Örneğin benim küçük bir balkonum var ve buradaki saksılarımın içine tozlayıcıların sevdiği bitkileri ekiyorum. Örneğin havuç; hem beni besliyor hem de hasat etmediğim birkaç kök havuç çiçeğe durduğunda çok çeşitli yabani arıların ziyaret ettiği bir besin kaynağı oluyor. Çiçekleri tohuma döndüğündeyse serçe gibi küçük kuşlar tohumlarını yemeye geliyor.
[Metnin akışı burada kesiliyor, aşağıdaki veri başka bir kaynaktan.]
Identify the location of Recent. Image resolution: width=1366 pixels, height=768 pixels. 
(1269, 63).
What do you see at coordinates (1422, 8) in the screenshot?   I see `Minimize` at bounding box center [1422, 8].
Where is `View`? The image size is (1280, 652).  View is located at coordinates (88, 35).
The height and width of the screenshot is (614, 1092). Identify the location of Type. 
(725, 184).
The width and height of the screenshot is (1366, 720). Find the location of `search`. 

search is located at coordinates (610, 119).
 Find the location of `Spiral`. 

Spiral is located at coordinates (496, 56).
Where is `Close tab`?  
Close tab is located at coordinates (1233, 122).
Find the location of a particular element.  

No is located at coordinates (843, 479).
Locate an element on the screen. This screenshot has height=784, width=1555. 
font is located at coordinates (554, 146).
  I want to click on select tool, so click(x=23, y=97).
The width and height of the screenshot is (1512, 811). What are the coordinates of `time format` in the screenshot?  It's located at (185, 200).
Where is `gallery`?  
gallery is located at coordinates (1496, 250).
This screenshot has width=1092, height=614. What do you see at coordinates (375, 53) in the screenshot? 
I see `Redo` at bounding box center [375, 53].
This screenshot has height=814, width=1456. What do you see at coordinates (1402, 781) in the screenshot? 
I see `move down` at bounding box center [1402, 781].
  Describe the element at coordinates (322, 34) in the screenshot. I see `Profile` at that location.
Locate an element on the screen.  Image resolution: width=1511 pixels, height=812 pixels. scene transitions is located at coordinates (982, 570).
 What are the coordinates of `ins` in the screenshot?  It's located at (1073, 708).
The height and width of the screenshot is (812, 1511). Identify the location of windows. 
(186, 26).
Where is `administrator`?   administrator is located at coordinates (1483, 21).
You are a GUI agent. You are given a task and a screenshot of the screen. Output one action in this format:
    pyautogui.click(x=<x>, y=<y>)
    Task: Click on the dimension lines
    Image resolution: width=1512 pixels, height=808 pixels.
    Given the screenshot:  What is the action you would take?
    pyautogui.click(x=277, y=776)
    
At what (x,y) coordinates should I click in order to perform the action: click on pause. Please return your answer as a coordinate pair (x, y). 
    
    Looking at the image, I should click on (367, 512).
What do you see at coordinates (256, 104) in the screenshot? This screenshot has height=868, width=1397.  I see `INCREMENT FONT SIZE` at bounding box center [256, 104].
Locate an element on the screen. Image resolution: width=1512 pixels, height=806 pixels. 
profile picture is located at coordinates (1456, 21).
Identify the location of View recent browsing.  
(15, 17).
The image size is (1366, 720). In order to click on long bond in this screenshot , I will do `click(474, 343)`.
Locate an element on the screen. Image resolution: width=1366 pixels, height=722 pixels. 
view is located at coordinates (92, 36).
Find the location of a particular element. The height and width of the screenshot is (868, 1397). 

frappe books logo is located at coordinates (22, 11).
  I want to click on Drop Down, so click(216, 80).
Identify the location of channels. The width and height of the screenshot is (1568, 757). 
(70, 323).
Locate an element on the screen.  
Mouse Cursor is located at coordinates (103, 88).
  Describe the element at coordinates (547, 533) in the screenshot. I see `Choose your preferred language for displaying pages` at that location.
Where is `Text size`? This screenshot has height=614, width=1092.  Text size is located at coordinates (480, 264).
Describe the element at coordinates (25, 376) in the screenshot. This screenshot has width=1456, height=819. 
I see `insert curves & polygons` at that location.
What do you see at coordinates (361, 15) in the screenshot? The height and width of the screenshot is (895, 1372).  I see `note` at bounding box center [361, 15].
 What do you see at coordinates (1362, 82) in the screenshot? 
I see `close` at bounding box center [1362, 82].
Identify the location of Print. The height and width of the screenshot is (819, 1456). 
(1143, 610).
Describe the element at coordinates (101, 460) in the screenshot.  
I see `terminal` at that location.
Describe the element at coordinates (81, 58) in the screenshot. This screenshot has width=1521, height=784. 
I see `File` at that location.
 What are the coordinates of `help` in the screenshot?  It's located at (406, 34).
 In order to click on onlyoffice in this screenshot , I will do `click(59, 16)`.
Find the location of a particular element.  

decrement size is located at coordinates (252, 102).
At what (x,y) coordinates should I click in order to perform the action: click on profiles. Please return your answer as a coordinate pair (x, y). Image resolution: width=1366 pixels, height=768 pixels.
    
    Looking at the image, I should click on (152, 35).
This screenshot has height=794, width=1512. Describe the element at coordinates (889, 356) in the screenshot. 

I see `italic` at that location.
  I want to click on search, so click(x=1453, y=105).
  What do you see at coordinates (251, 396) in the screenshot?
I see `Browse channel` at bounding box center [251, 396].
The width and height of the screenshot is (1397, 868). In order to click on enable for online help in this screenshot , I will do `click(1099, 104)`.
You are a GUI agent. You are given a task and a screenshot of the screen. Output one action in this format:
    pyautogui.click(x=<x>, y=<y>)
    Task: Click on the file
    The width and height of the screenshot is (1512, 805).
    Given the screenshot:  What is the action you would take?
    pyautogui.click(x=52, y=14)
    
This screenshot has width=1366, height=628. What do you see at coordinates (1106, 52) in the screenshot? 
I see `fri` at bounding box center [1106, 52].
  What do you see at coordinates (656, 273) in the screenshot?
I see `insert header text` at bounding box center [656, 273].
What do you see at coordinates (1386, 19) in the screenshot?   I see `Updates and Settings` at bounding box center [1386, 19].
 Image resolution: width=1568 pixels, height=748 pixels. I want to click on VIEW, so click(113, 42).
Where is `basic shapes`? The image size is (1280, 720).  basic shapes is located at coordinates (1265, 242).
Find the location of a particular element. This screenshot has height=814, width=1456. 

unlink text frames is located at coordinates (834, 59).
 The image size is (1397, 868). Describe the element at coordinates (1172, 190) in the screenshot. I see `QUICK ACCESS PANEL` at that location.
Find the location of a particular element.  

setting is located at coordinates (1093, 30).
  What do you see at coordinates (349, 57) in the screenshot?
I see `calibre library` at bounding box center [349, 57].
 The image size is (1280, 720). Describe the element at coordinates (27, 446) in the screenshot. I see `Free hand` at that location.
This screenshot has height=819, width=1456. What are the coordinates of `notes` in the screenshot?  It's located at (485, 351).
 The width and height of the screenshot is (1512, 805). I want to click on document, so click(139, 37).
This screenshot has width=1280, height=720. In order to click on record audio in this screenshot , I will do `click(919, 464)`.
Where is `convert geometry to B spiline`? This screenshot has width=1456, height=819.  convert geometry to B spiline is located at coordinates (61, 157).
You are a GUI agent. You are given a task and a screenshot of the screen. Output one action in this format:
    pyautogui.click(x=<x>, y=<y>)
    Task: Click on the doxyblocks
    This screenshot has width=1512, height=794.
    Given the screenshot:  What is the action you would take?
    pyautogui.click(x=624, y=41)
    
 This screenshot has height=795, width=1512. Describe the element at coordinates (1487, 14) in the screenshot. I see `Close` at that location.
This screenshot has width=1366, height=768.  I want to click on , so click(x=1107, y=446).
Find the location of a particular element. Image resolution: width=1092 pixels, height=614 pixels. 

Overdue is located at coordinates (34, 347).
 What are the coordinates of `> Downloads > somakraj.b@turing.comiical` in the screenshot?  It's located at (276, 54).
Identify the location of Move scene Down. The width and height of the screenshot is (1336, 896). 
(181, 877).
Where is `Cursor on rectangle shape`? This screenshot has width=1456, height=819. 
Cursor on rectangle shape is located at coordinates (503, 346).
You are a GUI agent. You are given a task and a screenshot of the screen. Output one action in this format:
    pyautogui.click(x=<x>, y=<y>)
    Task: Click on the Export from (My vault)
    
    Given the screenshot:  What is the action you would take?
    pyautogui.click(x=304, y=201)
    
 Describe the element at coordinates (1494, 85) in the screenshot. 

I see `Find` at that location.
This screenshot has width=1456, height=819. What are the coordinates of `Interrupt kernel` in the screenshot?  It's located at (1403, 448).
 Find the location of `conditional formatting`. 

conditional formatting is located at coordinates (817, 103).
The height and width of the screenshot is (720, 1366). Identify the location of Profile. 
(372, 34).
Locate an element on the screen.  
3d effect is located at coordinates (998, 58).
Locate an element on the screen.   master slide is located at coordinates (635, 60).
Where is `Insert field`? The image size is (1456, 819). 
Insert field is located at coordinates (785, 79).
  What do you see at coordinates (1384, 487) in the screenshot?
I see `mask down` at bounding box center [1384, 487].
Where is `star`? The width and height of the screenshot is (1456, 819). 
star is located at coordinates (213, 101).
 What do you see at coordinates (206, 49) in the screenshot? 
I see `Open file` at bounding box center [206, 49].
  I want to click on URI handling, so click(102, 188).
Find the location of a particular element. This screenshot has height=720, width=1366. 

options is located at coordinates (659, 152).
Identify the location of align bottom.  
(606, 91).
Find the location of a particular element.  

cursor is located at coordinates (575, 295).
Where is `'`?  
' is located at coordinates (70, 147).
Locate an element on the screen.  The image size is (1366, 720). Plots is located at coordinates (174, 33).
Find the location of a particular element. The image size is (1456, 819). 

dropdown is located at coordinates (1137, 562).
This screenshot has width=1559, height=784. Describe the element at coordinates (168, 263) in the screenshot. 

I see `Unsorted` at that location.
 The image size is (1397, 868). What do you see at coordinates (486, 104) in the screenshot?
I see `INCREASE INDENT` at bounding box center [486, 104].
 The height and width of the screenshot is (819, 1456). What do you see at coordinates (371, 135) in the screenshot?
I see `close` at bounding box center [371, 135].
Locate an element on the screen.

Mutfak artıklarımı atmıyorum, uygun olanlarla solucanlarımı besliyorum ve solucan kompostu yapıyorum yani atıklarımı gübreye çeviriyorum. Karbon-azot dengesini kurmak için bu kompostun içine mürekkepsiz karton artıklarını da ekliyorum, böylece çöpümden bir ürün daha eksilmiş oluyor. Bokaşi kompostu da yapılabilirdi, o zaman içine atabildiğim artık madde daha fazla olurdu. İster solucan, ister soğuk kompost, ister bokaşi… Her halükârda toprak için çok besleyici ve toprağın yapısını düzenleyici bir gübre çıkıyor. Ayrıca saksılarımda kendiliğinden çıkan yabani bitkilerin büyümesine de izin veriyorum çünkü aslında yabani dediğimiz bitkiler gerçek ev sahipleri, doğal olan onlar. Bunun yanı sıra toprağın ihtiyacını karşılayan bitkiler geliyor ve toprağımı iyileştiriyor. Aynı zamanda şehrin içinde doğal bitkilere küçük bir sığınak oluşturmuş oluyorum. Bu da yerli böceklerin yıllardır uyum sağladığı besin kaynağı demek, yani doğal böceklerin de devamlılığı demek. Kentin içinde ki bu doğal yeşil ağın kesintisiz devam etmesi yaban hayvanları için çok kritik gerçekten. Çok küçük de olsa bir katkıda bulunmaya çalışıyorum ben de. Şansım olduğunda paketli gıdalardansa doldurulabilir kaplar kullanarak alışveriş yapmayı tercih ediyorum. Mutfak ihtiyaçlarımı Açık Gıda Ağı’ndan alıp, yerel üreticileri desteklemeye özen gösteriyorum. Bunlar yalnızca benim bireysel çabalarım. İmkânınıza göre daha fazlasını yapabilirsiniz. Örneğin büyük bir bahçeniz varsa, ağaçlara böcek otelleri asabilir, yabani bitkiler için hiç biçilmeyen, ot temizliği yapılmayan ve ilaçlanmayan yamalar bırakabilirsiniz (veya bütün bahçenizin tamamını zehirsiz üretime döndürebilirsiniz). Yerli ağaç ve çalı türlerimizden dikebilirsiniz (çok çok önemli). Böyle adımlar o kadar çok şeyi değiştirir ki!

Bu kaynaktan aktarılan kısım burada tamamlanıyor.